Air Vice Marshal Arthur Daniel Button  (26 May 1916 – 27 May 1991) was a Royal Air Force officer.

He was educated at Ilford County High School and University College, Southampton (later the University of Southampton; BSc Hons (Lond.)).

He joined the RAF Educational Service in 1938. He married Eira Waterhouse in 1944. He was on general duties, 1941-6; his pilot experience during this time was mainly for instructional purposes.  In 1946 he received the Queen's Commendation for Valuable Service in the Air, and returned to the RAF Education Branch. He was a senior maths instructor until 1949, followed by other varied duties such as armament staff officer at HQ RAF Bomber Command. He rose to become Director of the RAF Educational Services 1972–6.
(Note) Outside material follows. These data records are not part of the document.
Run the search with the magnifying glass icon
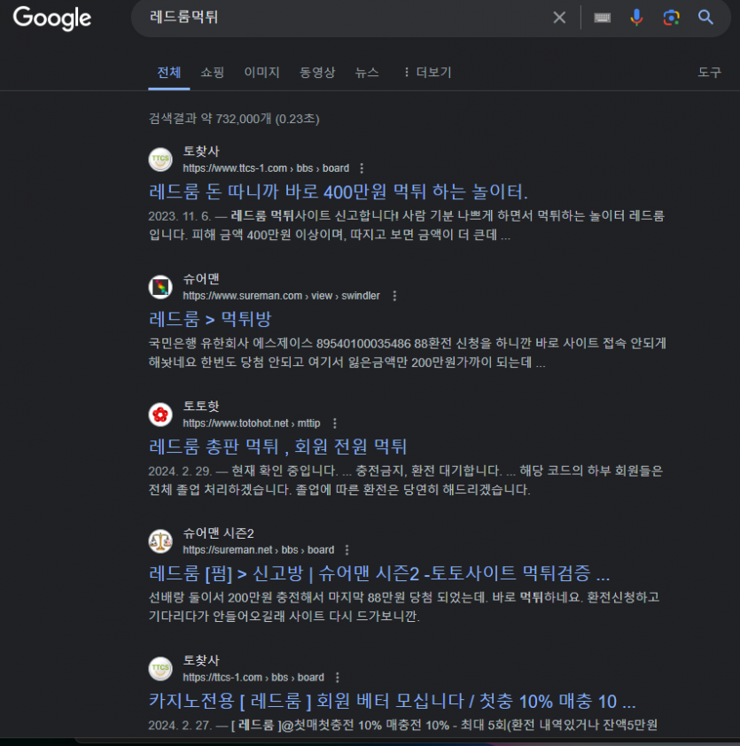740x746 pixels. click(705, 18)
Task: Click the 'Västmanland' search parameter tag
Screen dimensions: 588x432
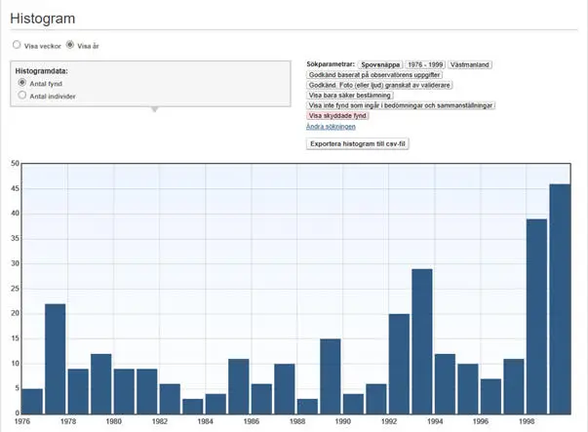Action: [x=470, y=63]
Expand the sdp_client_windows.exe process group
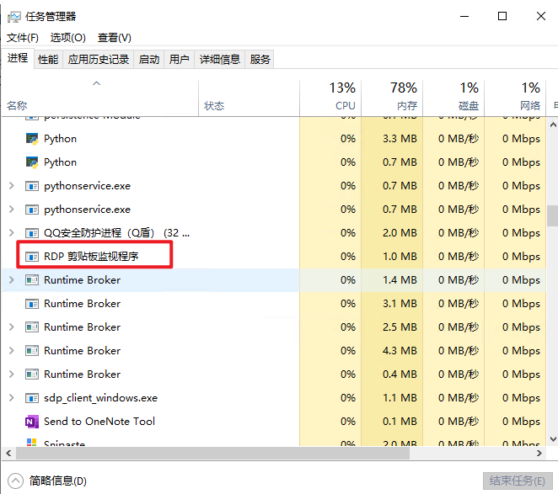This screenshot has width=558, height=494. [x=11, y=398]
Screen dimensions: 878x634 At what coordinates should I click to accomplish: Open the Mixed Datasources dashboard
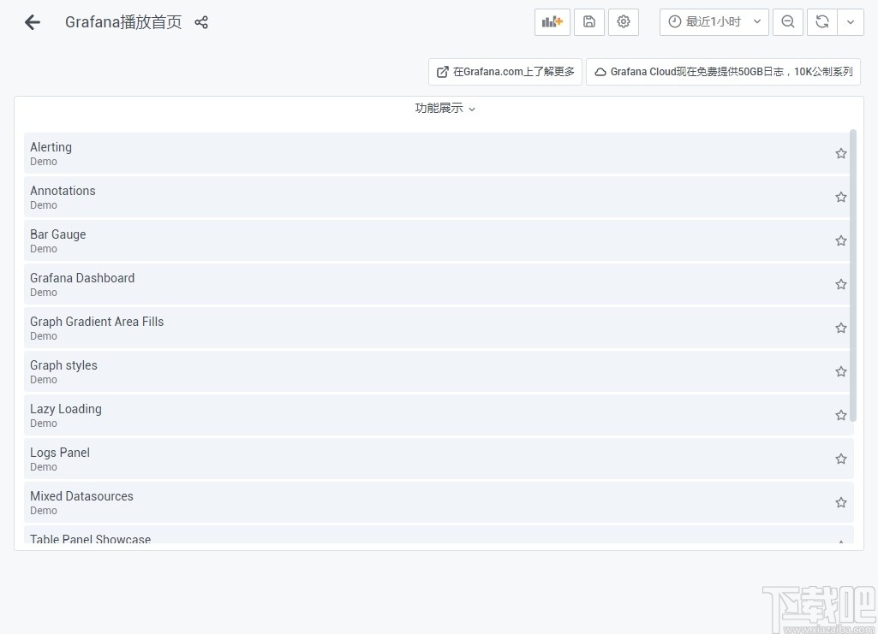[x=81, y=496]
After his retirement, he was director of the Association of Recognised English Language Schools (ARELS) Examinations Trust, 1976–86. He was a member of the council of the RAF Benevolent Fund and the RAF Association, 1980-9 and the Lord Kitchener National Memorial Fund, 1983–1991. He was Honorary President, ARELS-FELCO (Federation of English Language Course Organisations), from 1990 and a governor of the Duke of Kent School, 1981–6.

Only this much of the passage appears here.